³³At 9 days of gestation the Ph/Ph embryos can be distinguished from their normal sibs by external inspection. They all display wavy neural tubes. The more severely affected embryos have irregularities of the somites and the most abnormal individuals are inflated with enormous hearts, or hearts of about normal size inside a very large pericardium.

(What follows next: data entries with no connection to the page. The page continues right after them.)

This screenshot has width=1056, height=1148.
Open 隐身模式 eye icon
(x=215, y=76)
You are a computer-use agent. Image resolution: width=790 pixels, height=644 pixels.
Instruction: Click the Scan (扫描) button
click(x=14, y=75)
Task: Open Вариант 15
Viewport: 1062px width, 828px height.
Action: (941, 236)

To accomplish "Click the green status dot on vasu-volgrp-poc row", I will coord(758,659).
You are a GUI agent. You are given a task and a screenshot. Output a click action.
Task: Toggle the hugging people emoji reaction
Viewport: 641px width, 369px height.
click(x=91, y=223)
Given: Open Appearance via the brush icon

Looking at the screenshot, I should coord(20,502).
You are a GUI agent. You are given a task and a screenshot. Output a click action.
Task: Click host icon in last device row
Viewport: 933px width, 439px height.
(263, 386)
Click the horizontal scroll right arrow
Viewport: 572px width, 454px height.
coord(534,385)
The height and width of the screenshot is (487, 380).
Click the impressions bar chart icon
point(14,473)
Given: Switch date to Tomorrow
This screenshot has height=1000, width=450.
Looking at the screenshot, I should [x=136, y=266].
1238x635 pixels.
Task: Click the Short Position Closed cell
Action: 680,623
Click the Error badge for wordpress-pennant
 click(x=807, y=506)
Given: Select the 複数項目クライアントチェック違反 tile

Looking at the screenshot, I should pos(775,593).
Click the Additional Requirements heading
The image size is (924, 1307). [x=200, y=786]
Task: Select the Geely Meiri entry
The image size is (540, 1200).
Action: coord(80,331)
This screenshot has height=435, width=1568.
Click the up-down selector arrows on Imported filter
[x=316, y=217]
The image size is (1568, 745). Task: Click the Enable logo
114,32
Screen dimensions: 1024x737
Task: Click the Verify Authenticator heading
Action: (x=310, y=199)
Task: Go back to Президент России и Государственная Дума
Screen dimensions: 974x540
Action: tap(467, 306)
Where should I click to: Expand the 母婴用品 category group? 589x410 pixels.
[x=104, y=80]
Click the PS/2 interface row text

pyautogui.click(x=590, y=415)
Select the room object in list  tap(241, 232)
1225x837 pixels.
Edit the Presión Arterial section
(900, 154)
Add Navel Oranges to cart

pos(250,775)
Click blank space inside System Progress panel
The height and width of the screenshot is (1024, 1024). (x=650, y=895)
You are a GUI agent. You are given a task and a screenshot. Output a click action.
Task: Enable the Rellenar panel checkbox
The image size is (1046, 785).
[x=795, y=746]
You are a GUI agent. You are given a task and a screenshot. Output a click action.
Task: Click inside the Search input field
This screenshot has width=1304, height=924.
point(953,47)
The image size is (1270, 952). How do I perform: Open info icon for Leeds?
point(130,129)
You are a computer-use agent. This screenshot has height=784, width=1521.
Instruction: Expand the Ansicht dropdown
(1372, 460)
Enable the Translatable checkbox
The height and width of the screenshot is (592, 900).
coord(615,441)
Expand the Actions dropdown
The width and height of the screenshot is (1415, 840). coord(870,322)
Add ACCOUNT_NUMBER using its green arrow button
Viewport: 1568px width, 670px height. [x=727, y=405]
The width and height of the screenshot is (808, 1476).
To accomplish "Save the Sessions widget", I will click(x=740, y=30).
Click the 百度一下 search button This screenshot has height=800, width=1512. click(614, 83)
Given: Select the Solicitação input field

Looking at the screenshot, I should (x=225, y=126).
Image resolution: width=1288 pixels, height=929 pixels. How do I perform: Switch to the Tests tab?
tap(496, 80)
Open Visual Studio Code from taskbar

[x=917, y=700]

Depending on the degree of abnormality, Ph homozygotes are retarded to a greater or lesser degree as compared with their normal littermates ( Grüneberg and Truslove, 1960)

³⁴Nevertheless there is some evidence that when the amount of white spotting is increased in Ph/+ mice by selection, there is a concomitant decrease in fertility ( Truslove, 1977).

³⁵In contrast to Ph, where the correlation in the amount of white spotting between parents and offspring is incomplete ( Grüneberg and Truslove, 1960), in Ph^e mice it appears to be complete ( Truslove, 1977).

³⁶When the tail is partly pigmented the tip frequently has black hairs as well as pigmented skin while the proximal portion may have pigmented skin with unpigmented hairs.

³⁷Also, the scrotal skin of Rw/+ males remains dark in spite of the fact that the hair arising through it as well as the surrounding skin and hair are unpigmented. In females the perianal skin likewise is pigmented. In contrast, in Ph/+ males when the ventral white area includes a portion of the scrotal region the scrotum itself lacks pigment. Moreover, unlike Ph/+ the size of the interfrontal bone of Rw/+ mice is normal.

³⁸ Ph/+ mice may also have fewer viable melanoblast clones than Rw/+ animals and this too could contribute to the deficiency of epidermal melanocytes in the unpigmented (and pigmented) regions of their skin.